= TASK REQUIREMENTS =
Among the entries below, please repeat exactly and only the lines from the line containing "This screenshot has height=372, width=389." to the line containing "Image resolution: width=1535", both lines included.

═════ DATA SUPPLIED ═════

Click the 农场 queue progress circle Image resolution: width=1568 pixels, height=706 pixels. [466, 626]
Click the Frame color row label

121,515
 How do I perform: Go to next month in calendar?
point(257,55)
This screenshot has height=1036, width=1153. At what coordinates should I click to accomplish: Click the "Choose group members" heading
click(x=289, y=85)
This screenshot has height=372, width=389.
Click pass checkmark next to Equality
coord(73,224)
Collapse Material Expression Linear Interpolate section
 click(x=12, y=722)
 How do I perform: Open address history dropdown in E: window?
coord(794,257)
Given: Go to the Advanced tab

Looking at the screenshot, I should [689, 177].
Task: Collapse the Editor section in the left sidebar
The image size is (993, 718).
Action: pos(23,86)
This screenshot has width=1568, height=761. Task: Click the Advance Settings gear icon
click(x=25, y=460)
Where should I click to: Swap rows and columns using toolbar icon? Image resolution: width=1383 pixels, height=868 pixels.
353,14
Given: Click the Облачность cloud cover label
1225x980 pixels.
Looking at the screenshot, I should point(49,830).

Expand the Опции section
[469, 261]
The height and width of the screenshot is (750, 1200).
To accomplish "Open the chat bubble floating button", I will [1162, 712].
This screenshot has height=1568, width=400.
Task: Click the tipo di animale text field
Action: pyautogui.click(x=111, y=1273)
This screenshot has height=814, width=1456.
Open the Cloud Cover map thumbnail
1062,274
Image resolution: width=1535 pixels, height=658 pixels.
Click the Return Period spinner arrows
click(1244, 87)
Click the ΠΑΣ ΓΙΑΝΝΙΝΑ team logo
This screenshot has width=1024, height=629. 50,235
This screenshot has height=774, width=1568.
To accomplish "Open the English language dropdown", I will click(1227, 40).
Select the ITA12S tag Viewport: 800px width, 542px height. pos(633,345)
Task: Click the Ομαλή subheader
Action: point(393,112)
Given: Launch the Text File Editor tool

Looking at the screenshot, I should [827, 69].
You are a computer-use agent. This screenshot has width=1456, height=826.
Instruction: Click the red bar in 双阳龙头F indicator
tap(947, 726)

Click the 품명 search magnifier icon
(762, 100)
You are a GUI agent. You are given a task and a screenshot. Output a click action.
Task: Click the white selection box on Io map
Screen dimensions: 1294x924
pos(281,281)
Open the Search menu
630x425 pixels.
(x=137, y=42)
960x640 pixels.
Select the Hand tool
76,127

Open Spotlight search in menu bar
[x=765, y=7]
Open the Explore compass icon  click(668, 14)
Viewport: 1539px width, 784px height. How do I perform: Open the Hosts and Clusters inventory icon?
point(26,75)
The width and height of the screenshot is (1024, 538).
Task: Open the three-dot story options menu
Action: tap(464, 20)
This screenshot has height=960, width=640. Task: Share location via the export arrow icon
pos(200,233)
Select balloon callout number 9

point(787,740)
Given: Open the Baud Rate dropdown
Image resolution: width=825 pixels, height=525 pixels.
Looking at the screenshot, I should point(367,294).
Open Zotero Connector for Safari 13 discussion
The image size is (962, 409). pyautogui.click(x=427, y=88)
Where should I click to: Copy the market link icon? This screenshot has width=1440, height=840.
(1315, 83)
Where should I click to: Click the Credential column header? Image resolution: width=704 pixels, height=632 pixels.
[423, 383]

═════

= SOLUTION TO THIS EXERCISE =
This screenshot has height=372, width=389.
Click pass checkmark next to Equality
coord(73,224)
Collapse Material Expression Linear Interpolate section
 click(x=12, y=722)
 How do I perform: Open address history dropdown in E: window?
coord(794,257)
Given: Go to the Advanced tab

Looking at the screenshot, I should [689, 177].
Task: Collapse the Editor section in the left sidebar
The image size is (993, 718).
Action: pos(23,86)
This screenshot has width=1568, height=761. Task: Click the Advance Settings gear icon
click(x=25, y=460)
Where should I click to: Swap rows and columns using toolbar icon? Image resolution: width=1383 pixels, height=868 pixels.
353,14
Given: Click the Облачность cloud cover label
1225x980 pixels.
Looking at the screenshot, I should point(49,830).

Expand the Опции section
[469, 261]
The height and width of the screenshot is (750, 1200).
To accomplish "Open the chat bubble floating button", I will [1162, 712].
This screenshot has height=1568, width=400.
Task: Click the tipo di animale text field
Action: pyautogui.click(x=111, y=1273)
This screenshot has height=814, width=1456.
Open the Cloud Cover map thumbnail
1062,274
Image resolution: width=1535 pixels, height=658 pixels.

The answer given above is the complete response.